Pakaian kerja dan seragam anakku beberapa hari lalu masih betah di sini tanpa ada yang mencucinya. Begitu juga dengan baju ibuku ikut tertumpuk dengan pakaian kotor.
"Pah, kok seragamku belum di cuci sih? Terus kita berdua pakai apa ke sekolah. Hari ini ada aku sama Clara ada ujian."
aku usap wajahku dengan kasar melihat baju kotor sampai seperti ini, kenapa Ratu tidak mencuci baju seperti biasanya. Gara-gara ulahnya, anakku sampai tidak bisa sekolah karena tidak ada seragam satupun yang bersih untuk mereka pakai.
Di saat kami tengah kebingungan, Ibuku tiba-tiba datang dan menanyakan. "Ini kenapa sih. Pagi-pagi kok sudah ribut-ribut, ibu jadi keberisikan dengar suara kalian bertiga. Ada apa ini?"
"Bu, aku sama anak-anak telat bangun. Aku mau berangkat kerja jadi enggak bisa karena baju kerjaku belum dicuci, seragam anak-anak juga masih kotor," keluhku.
"Iya, Eyang. Baju seragam kami belum dicuci sama istri papah," tambah Clara membuat ibuku terheran-heran.
"Loh, kok bisa sih? Memangnya di mana istri kamu, Ga? Biasanya dia selalu cuci baju kamu sama anak-anak."
"Itu dia, Bu. Masalahnya--"
"istrimu itu benar-benar kurang ajar bisa-bisanya tidak cuci baju suami dan anak-anaknya ibu harus kasih pelajaran sama dia agar dia jadi istri yang tahu diri."
“Loh, Ibu mau ke mana?” tanyaku cepat.
“Ibu mau kasih pelajaran sama istri kamu! Dasar istri nggak tahu diri. Sudah untung dinikahi sama kamu, tapi nggak becus jadi istri!” geram Ibu sambil melangkah ke arah kamar Ratu. Aku pun buru-buru mengikutinya.
Percuma, Bu, marahin Ratu. Orangnya juga enggak ada.
"Bu, tunggu dulu." Aku mencoba menahan lengan ibuku untuk berhenti, tapi dia terus berjalan ke kamar Ratu.
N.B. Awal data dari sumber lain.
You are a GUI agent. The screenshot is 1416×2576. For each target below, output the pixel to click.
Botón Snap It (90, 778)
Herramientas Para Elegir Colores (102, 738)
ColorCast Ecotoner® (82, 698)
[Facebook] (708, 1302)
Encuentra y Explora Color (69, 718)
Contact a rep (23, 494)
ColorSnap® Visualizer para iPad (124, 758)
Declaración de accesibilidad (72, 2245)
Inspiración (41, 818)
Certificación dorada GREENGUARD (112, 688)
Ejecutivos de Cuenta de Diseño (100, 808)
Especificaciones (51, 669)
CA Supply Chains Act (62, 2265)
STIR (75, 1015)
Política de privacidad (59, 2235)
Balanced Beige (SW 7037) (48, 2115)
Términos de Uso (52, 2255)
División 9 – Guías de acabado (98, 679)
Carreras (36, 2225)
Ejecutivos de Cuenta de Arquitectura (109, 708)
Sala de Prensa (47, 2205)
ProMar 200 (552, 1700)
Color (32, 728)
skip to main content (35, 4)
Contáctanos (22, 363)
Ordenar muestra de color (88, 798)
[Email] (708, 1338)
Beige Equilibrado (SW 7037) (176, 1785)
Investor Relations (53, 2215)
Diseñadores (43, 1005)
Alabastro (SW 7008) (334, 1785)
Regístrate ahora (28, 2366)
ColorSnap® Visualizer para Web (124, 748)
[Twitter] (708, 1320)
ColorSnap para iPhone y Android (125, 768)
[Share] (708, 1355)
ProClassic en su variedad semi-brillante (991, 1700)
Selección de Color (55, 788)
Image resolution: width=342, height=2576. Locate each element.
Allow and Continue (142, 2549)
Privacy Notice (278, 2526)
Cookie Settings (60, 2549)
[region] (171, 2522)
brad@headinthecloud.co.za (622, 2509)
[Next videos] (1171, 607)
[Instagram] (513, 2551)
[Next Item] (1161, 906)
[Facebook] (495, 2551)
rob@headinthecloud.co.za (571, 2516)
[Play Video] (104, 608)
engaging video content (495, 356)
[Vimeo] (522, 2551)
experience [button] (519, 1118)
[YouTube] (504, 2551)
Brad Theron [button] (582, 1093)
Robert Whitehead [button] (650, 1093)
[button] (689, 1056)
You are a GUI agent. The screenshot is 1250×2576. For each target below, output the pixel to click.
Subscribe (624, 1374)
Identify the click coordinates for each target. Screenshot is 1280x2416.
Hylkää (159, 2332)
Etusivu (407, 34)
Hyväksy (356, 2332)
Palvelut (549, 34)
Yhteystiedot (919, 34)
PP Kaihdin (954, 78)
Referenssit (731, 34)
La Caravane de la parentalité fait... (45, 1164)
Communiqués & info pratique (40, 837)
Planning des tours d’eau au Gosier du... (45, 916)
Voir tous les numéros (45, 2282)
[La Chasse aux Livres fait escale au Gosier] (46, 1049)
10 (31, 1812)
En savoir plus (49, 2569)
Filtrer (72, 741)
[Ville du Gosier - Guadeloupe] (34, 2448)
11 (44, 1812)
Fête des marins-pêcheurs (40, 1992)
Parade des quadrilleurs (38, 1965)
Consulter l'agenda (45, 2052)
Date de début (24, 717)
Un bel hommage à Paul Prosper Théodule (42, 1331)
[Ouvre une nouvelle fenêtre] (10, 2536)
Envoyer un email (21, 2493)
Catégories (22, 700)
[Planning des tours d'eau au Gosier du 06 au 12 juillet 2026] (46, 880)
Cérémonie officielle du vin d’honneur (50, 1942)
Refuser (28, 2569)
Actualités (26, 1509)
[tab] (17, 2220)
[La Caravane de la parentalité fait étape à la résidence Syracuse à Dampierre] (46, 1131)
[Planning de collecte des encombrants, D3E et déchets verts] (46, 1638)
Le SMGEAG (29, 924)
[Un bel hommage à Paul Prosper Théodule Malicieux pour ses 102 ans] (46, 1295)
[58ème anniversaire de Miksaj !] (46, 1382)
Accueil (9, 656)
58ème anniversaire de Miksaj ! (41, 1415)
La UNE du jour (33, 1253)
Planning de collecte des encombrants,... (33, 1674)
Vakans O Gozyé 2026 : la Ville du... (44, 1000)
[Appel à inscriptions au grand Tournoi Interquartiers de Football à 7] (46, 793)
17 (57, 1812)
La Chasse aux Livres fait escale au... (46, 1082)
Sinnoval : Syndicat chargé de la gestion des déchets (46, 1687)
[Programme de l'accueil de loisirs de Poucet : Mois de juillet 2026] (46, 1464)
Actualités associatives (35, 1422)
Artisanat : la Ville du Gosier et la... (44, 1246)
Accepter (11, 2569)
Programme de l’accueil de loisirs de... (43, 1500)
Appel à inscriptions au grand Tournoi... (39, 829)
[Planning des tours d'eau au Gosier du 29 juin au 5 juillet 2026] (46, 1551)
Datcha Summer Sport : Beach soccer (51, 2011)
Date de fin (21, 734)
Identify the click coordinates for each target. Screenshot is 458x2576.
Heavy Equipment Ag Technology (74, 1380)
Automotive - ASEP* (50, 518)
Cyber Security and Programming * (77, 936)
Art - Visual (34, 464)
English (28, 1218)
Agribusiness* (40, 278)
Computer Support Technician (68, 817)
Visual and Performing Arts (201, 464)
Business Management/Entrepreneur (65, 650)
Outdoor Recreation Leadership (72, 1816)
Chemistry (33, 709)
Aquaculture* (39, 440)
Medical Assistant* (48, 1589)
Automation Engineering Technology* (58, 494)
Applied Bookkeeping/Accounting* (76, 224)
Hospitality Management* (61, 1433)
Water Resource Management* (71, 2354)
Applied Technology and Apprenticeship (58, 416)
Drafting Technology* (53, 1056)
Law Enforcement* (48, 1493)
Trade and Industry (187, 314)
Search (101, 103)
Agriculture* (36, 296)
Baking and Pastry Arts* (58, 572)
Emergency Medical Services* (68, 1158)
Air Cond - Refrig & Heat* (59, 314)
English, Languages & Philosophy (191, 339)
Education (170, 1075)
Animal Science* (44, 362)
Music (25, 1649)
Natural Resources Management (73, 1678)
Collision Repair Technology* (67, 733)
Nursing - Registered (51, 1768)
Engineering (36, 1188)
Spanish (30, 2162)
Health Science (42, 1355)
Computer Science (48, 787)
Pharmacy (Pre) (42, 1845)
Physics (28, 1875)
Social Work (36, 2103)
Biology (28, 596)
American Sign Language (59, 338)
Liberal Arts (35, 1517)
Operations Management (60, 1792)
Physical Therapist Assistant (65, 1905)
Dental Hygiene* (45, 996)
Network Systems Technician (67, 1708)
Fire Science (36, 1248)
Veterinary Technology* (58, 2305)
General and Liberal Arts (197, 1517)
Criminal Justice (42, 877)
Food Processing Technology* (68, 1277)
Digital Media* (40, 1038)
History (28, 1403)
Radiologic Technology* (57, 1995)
“Lepas, Ga. Ini enggak bisa dibiarin. Pokoknya Ibu harus marahin dia! Semakin lama, istrimu itu makin ngelunjak, Ga!” Ibu terus bersikeras.
“Tapi… Ratu belum pulang dari kemarin.”
Langkah kaki Ibu langsung terhenti. Ia menoleh ke arahku dengan wajah bingung.
“Maksud kamu apa?”
“Dari kemarin Ratu belum pulang ke rumah, Bu. Aku udah coba hubungi dia berkali-kali, tapi nggak pernah dibalas.”
“Kok bisa? Bukannya kemarin dia bilang sama Mama mau belanja bulanan, soalnya stok di kulkas habis? Habis itu katanya mau jemput anak kamu sekolah.”
"Tapi Ratu memang belum pulang, Bu. Makanya kita semua bingung. Aku mau berangkat kerja, anak-anak mau sekolah. Tapi seragam sekolah sama baju kerjaku enggak ada yang bersih. Semuanya masih kotor dan belum dicuci. Begitu juga baju ibu."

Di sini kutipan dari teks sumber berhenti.